---------- Entries supplied ----------

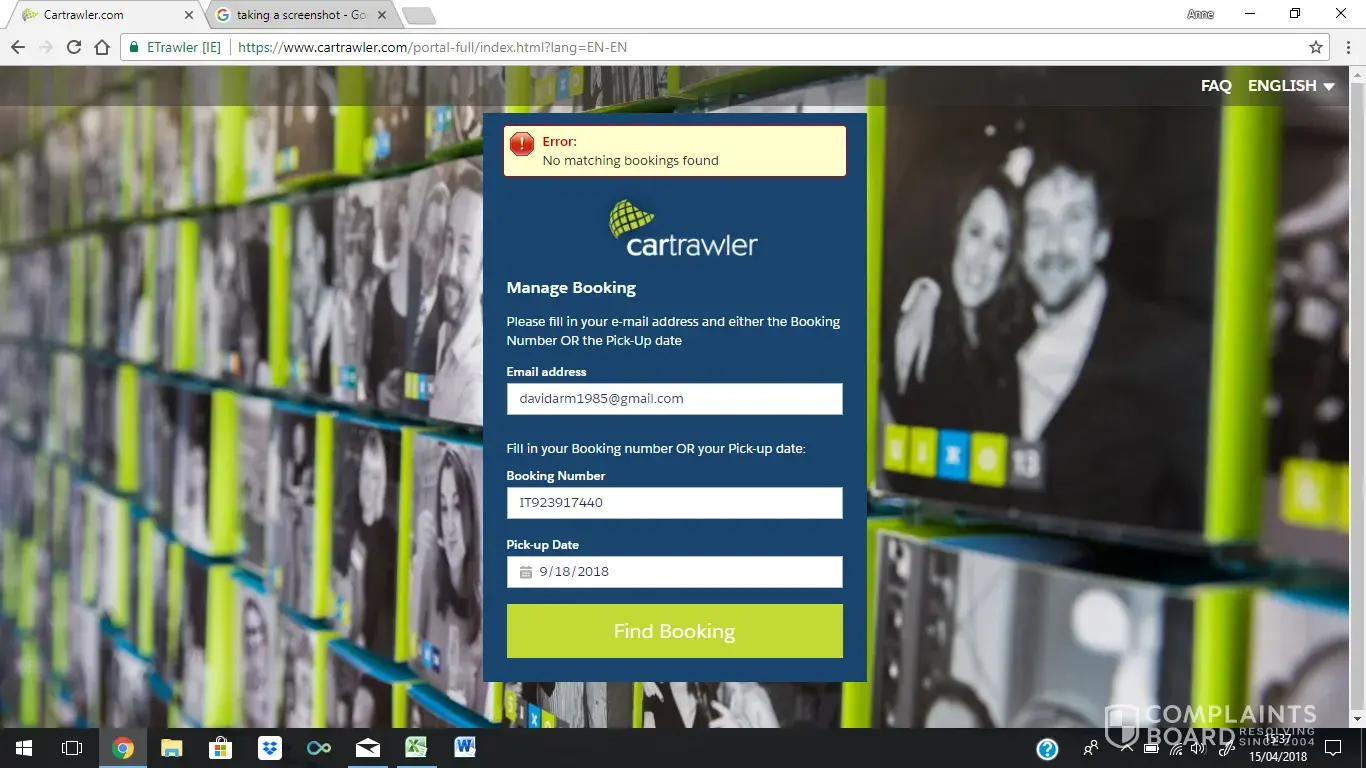Open the browser home page
Image resolution: width=1366 pixels, height=768 pixels.
102,47
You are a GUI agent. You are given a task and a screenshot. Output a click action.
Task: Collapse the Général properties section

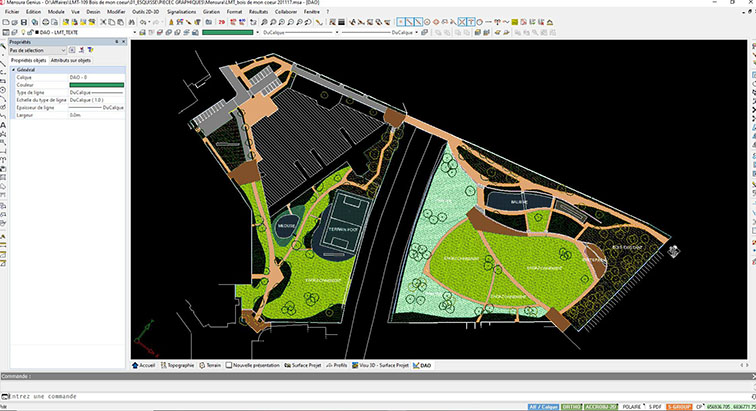13,70
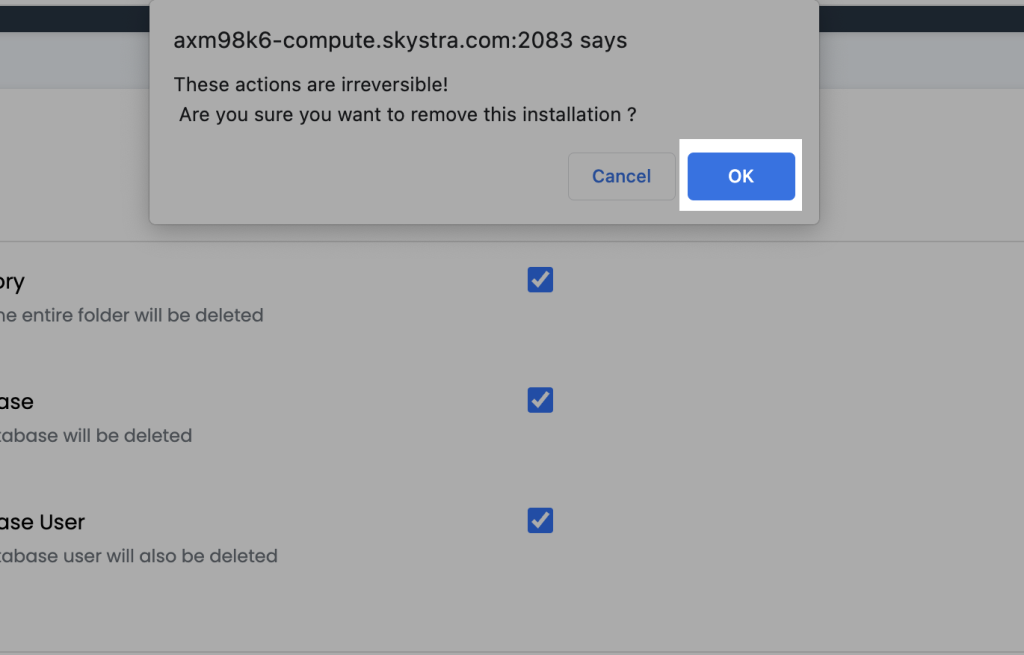Click the 'ase User' option heading
Screen dimensions: 1024x655
pos(43,522)
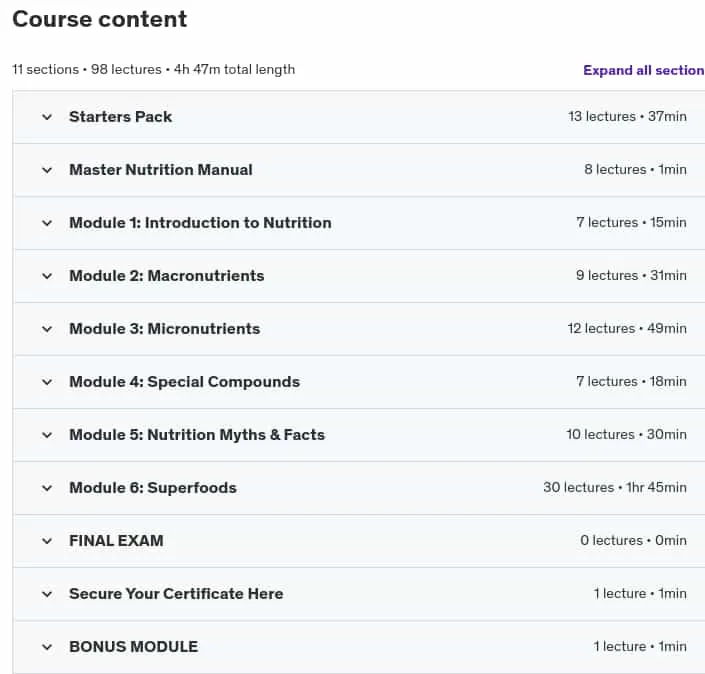
Task: Expand Module 6 Superfoods chevron
Action: pos(47,489)
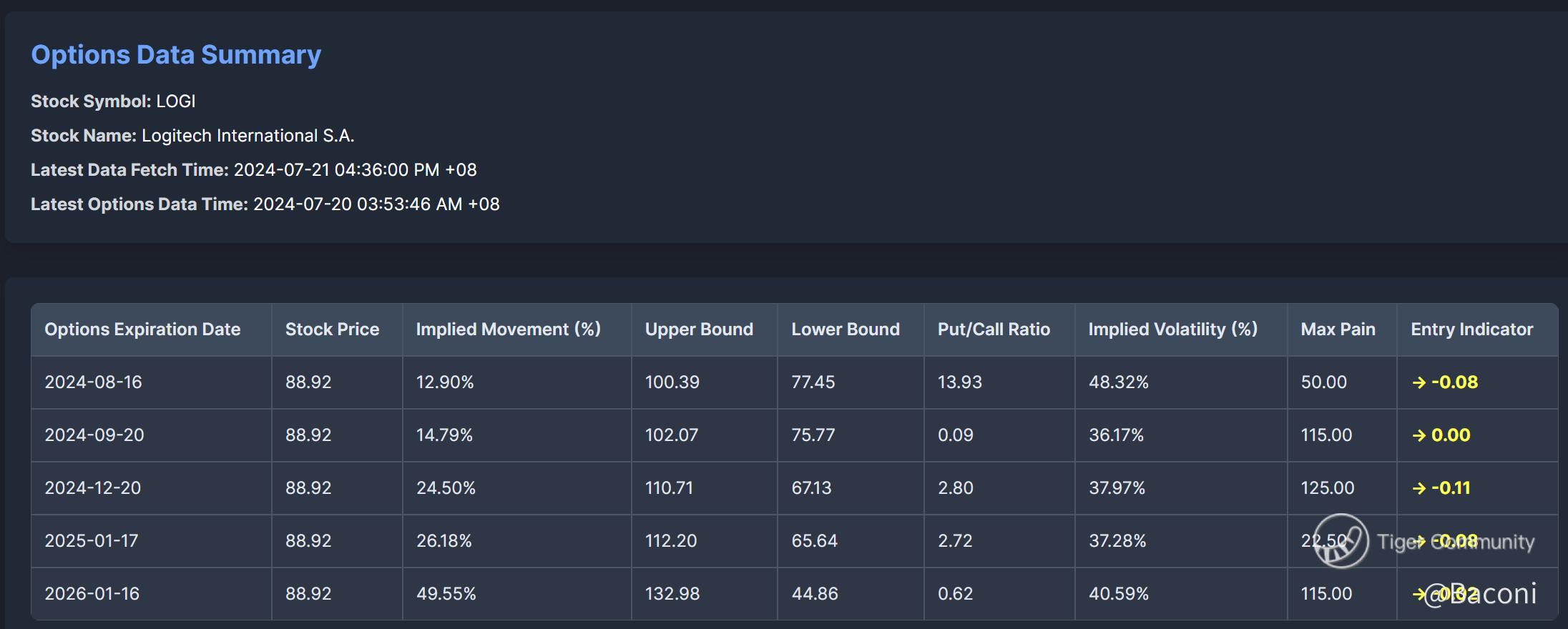Click the 49.55% implied movement value
Screen dimensions: 1568x629
point(446,594)
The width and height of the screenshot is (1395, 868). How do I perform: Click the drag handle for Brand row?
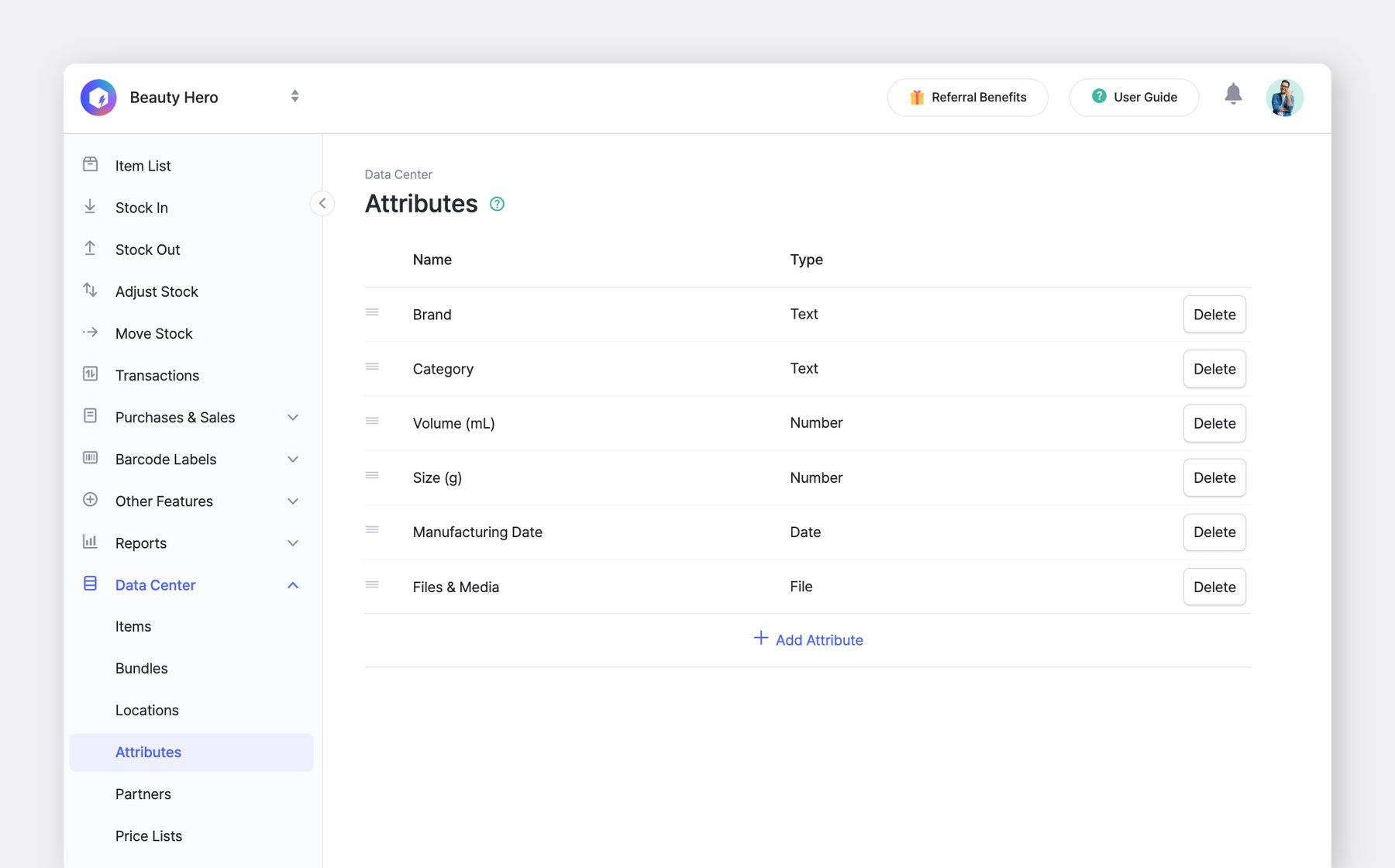372,312
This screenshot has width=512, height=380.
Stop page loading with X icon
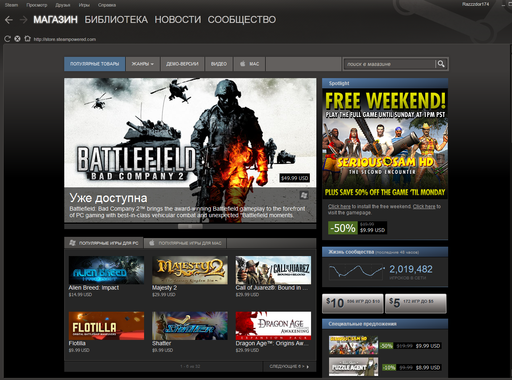tap(17, 39)
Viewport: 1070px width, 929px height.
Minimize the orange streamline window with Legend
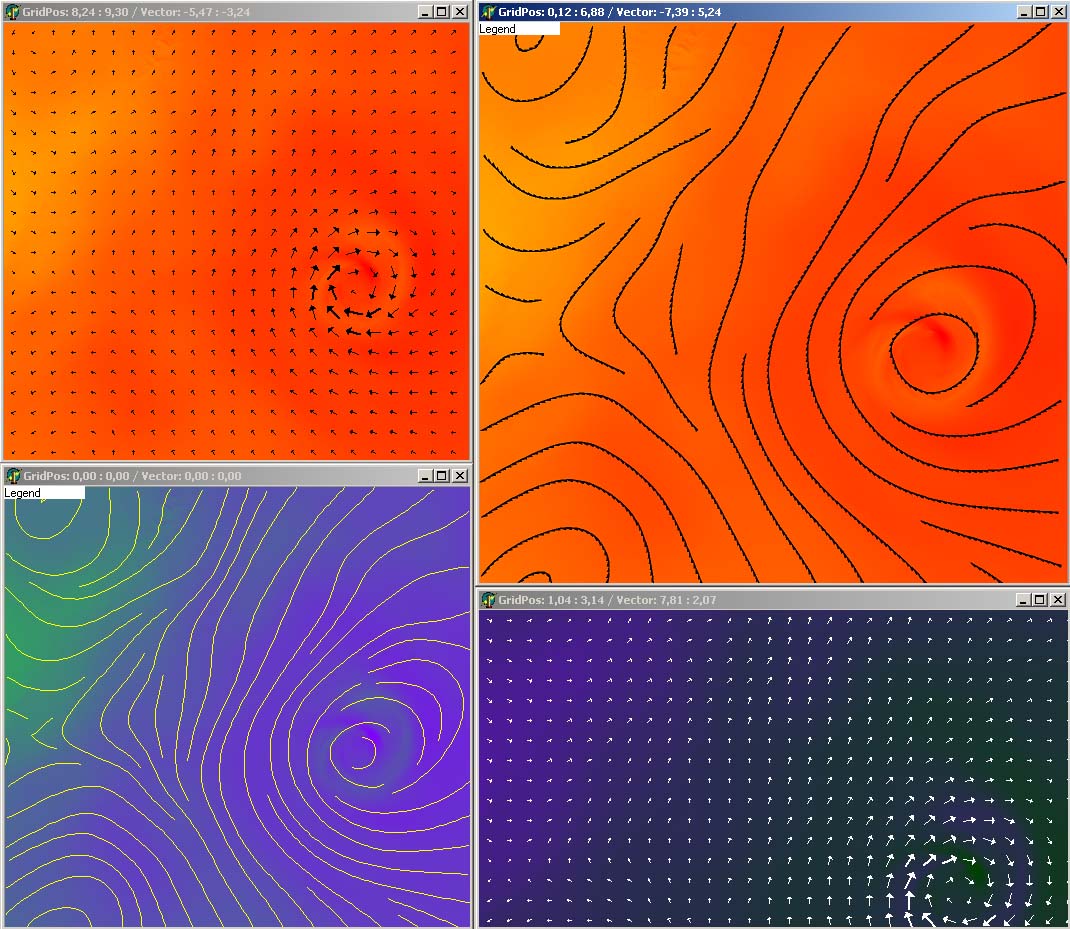(x=1024, y=12)
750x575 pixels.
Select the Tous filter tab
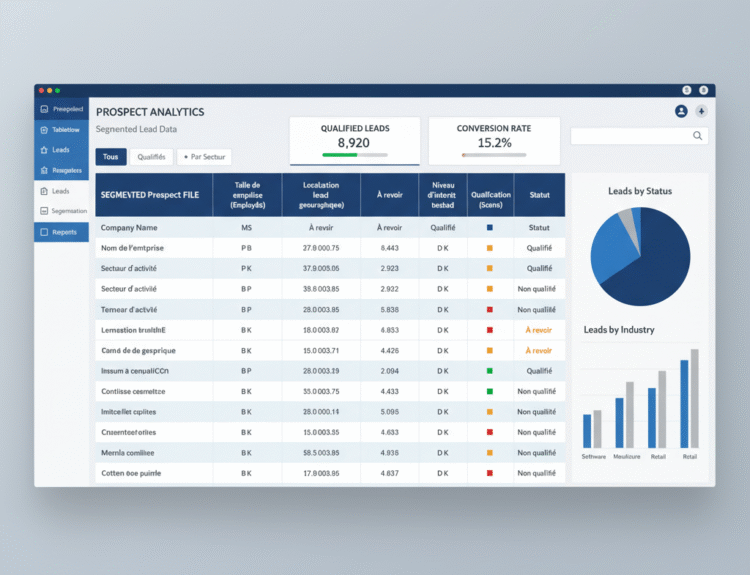coord(110,157)
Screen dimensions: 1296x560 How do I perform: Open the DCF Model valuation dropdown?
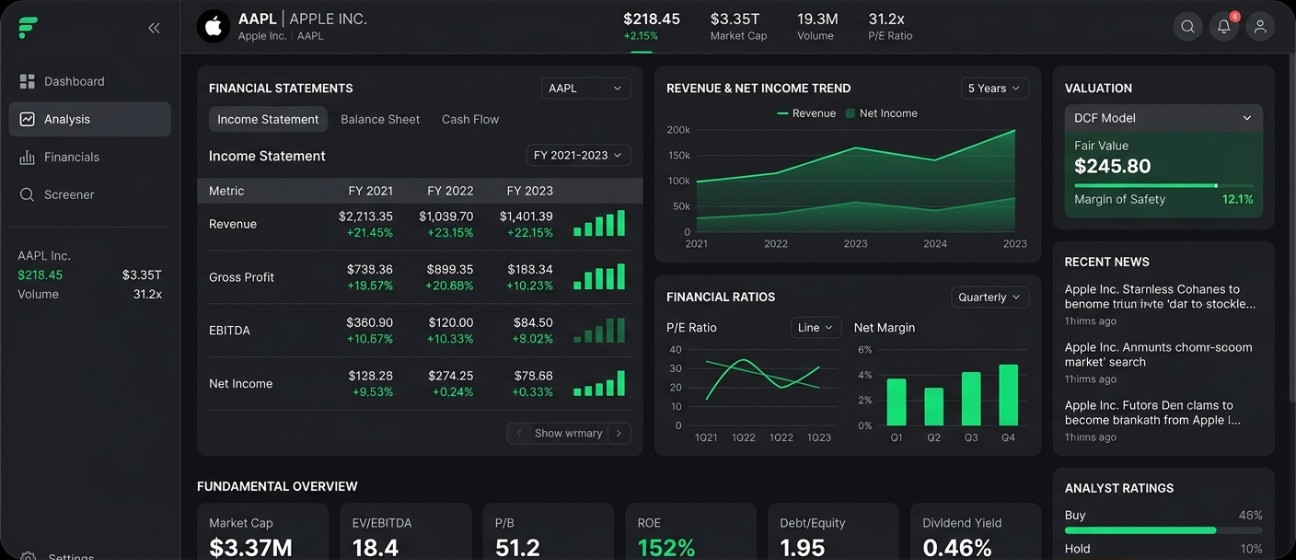pyautogui.click(x=1163, y=118)
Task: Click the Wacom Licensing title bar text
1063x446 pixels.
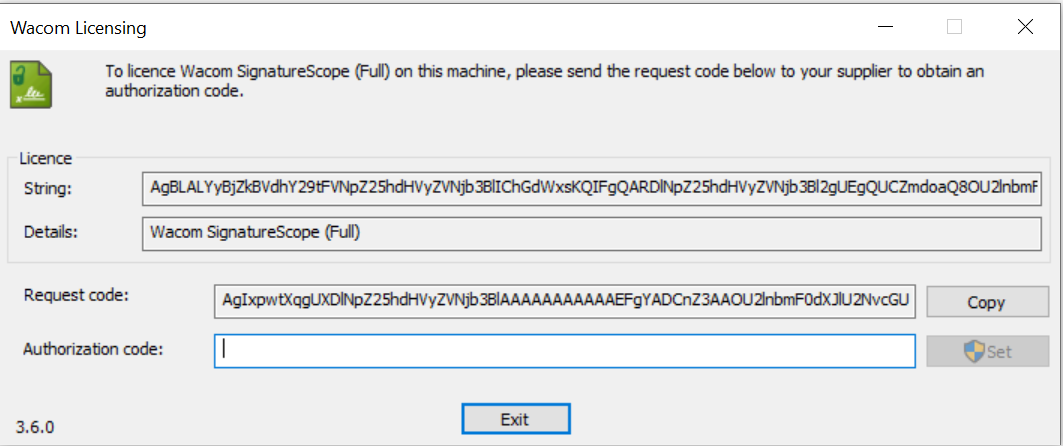Action: click(79, 28)

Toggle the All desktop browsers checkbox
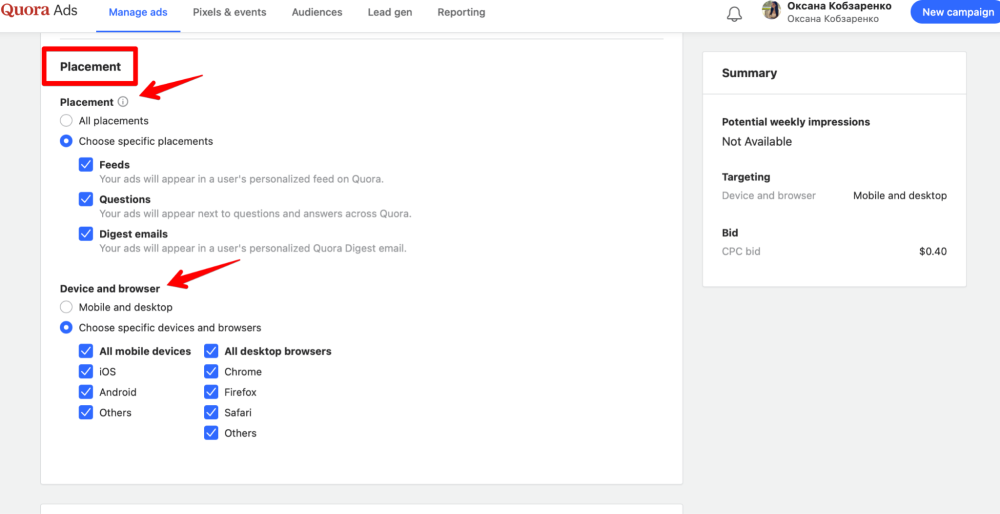211,351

----------

◆ **The request**: Transcribe every line of the records above verbatim, omitting the pictures.

◆ **The solution**:
Open the browser home page
Image resolution: width=1366 pixels, height=768 pixels.
102,47
You are a GUI agent. You are given a task and a screenshot. Output a click action.
Task: Collapse the Général properties section

13,70
Click the 'ase User' option heading
Screen dimensions: 1024x655
pos(43,522)
Task: Expand Module 6 Superfoods chevron
Action: pos(47,489)
Click the 49.55% implied movement value
Screen dimensions: 1568x629
point(446,594)
The width and height of the screenshot is (1395, 868). How do I perform: Click the drag handle for Brand row?
372,312
This screenshot has width=512, height=380.
Stop page loading with X icon
tap(17, 39)
Viewport: 1070px width, 929px height.
Minimize the orange streamline window with Legend
(x=1024, y=12)
750x575 pixels.
Select the Tous filter tab
coord(110,157)
Screen dimensions: 1296x560 How do I perform: Open the DCF Model valuation dropdown?
pyautogui.click(x=1163, y=118)
Task: Click the Wacom Licensing title bar text
1063x446 pixels.
Action: click(79, 28)

Toggle the All desktop browsers checkbox
211,351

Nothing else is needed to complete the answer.